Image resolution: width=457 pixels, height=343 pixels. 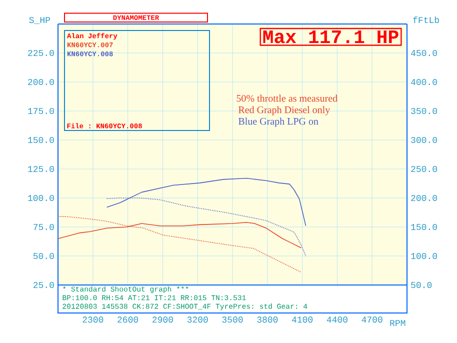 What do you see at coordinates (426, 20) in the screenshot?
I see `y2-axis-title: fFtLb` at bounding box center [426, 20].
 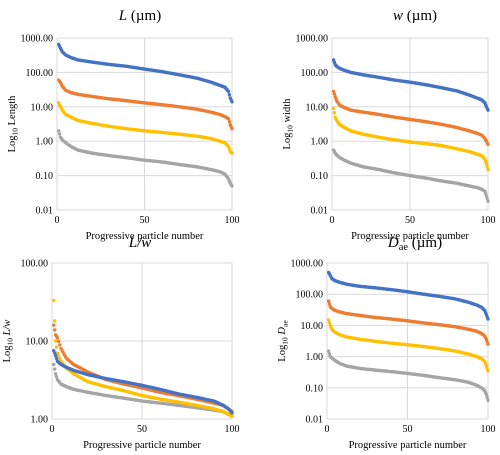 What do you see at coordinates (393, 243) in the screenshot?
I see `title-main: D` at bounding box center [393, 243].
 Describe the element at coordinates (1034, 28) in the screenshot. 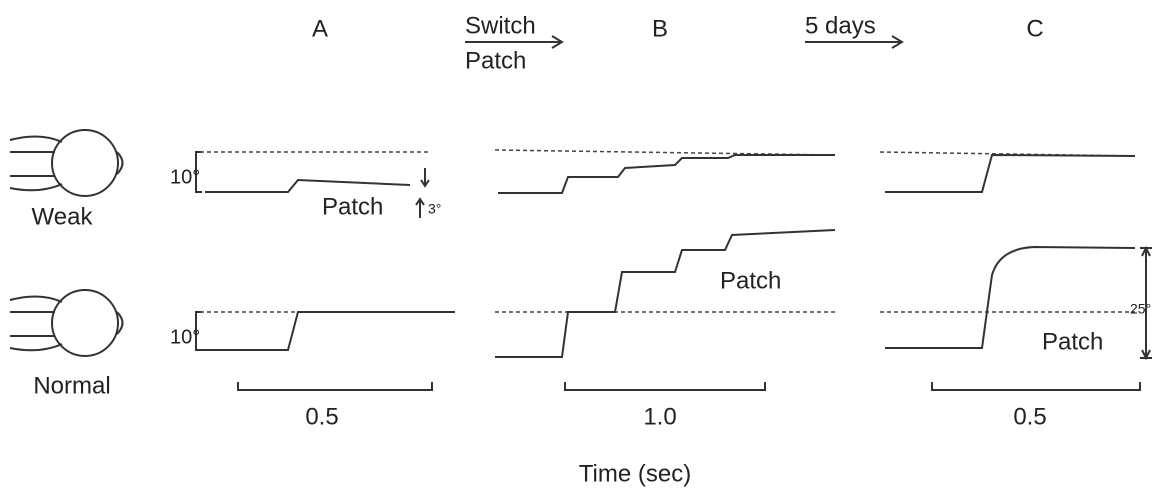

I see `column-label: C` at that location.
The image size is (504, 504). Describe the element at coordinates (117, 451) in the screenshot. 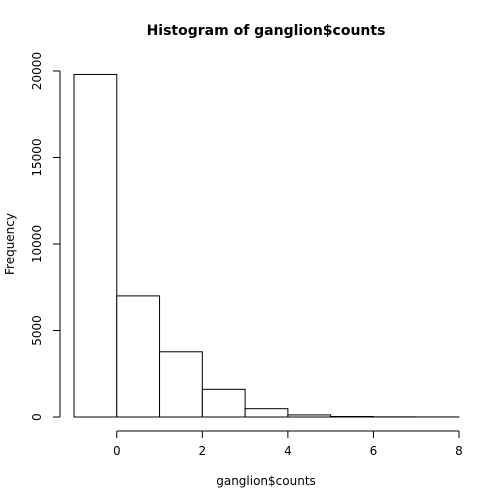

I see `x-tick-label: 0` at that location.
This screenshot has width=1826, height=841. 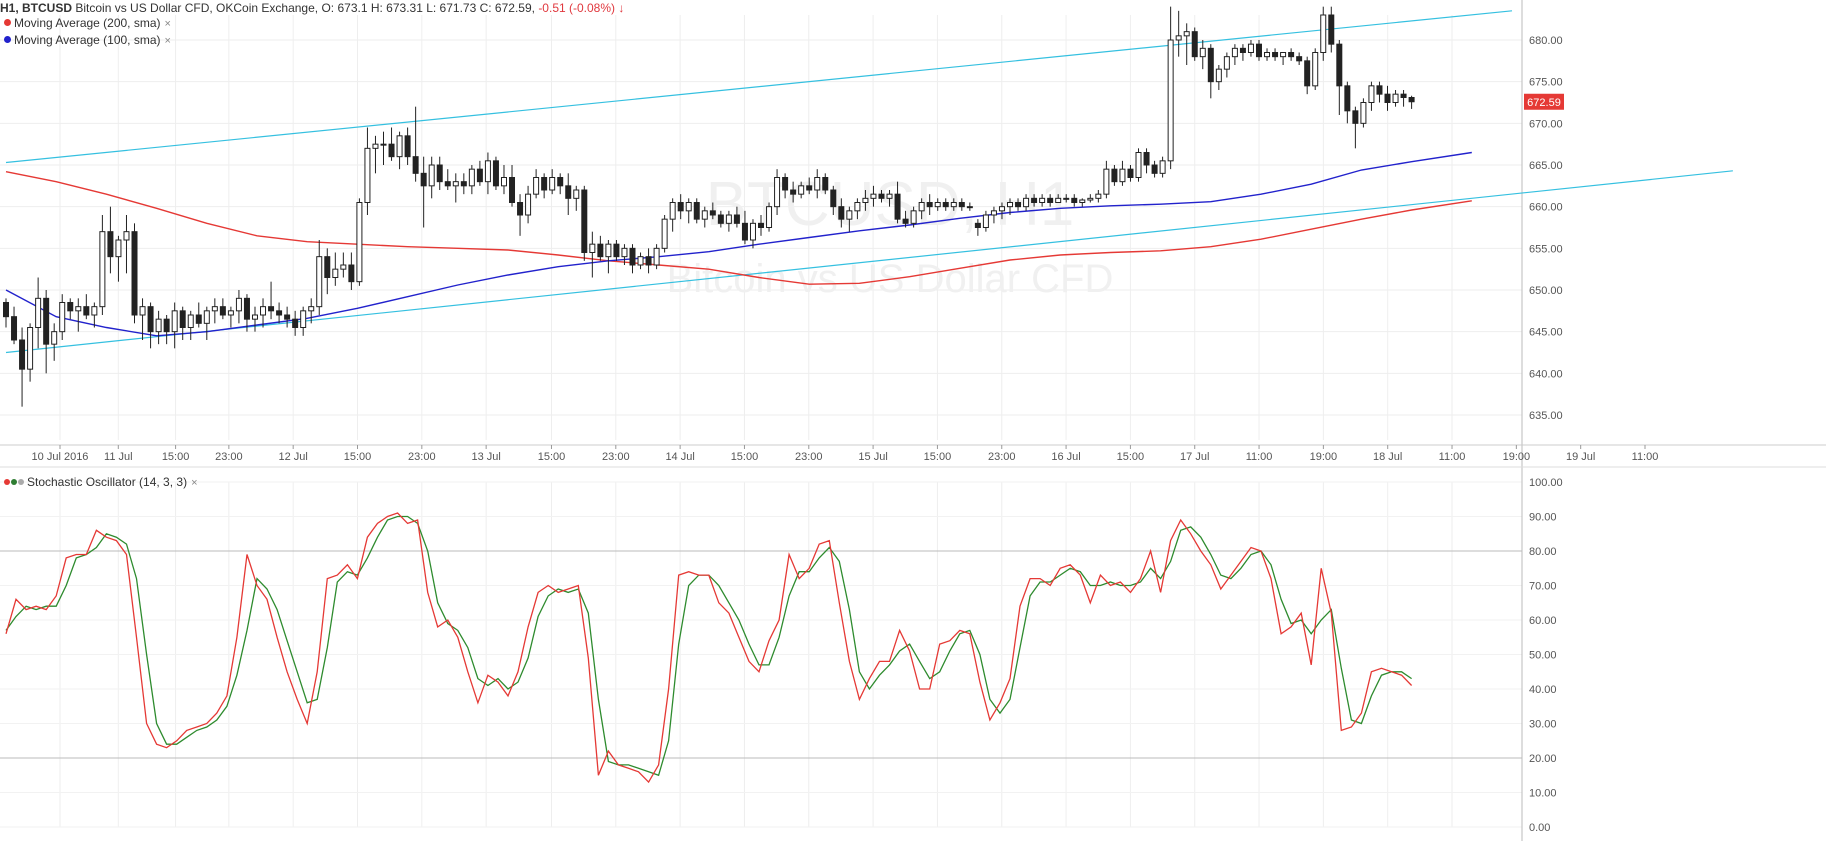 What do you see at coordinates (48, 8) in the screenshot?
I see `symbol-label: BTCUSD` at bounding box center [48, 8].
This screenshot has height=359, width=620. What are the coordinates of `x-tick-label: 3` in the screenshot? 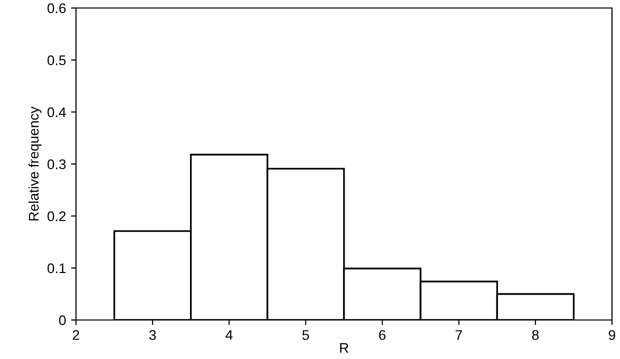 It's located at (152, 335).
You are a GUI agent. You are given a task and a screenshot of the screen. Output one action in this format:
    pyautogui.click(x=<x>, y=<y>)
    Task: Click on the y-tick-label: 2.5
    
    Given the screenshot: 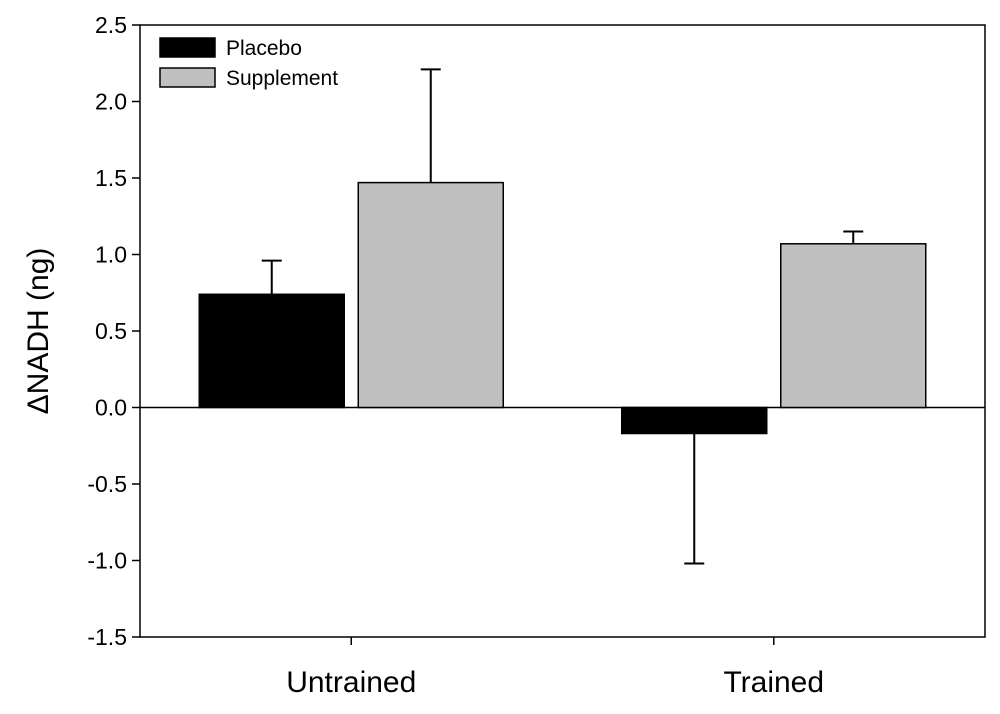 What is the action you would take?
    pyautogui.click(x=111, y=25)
# # # # #
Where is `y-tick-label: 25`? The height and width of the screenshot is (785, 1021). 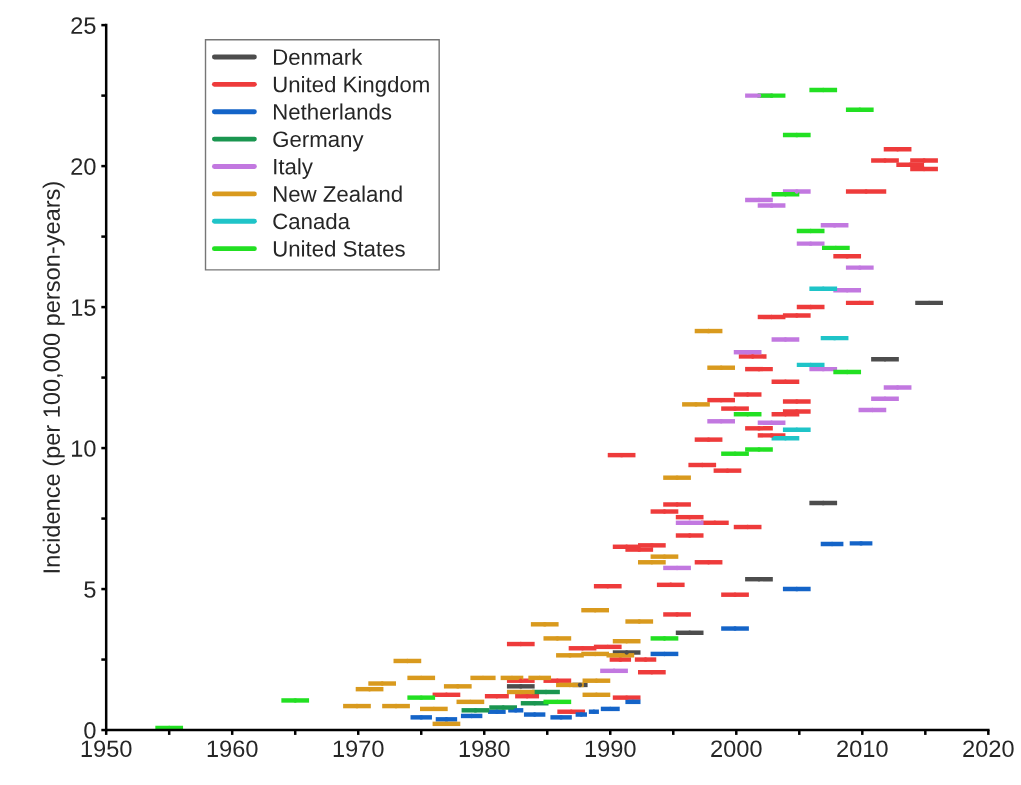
# # # # #
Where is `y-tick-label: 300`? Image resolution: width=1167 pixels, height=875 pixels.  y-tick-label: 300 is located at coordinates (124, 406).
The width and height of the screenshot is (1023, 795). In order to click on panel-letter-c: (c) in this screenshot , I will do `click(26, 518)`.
# # # # #
> _Problem to solve_: Restate the rows above word for word, starting at the row that contains "coordinates (124, 406)." and ending at the row that contains "The width and".

> _Response below_:
Where is `y-tick-label: 300`? Image resolution: width=1167 pixels, height=875 pixels.  y-tick-label: 300 is located at coordinates (124, 406).
The width and height of the screenshot is (1023, 795). In order to click on panel-letter-c: (c) in this screenshot , I will do `click(26, 518)`.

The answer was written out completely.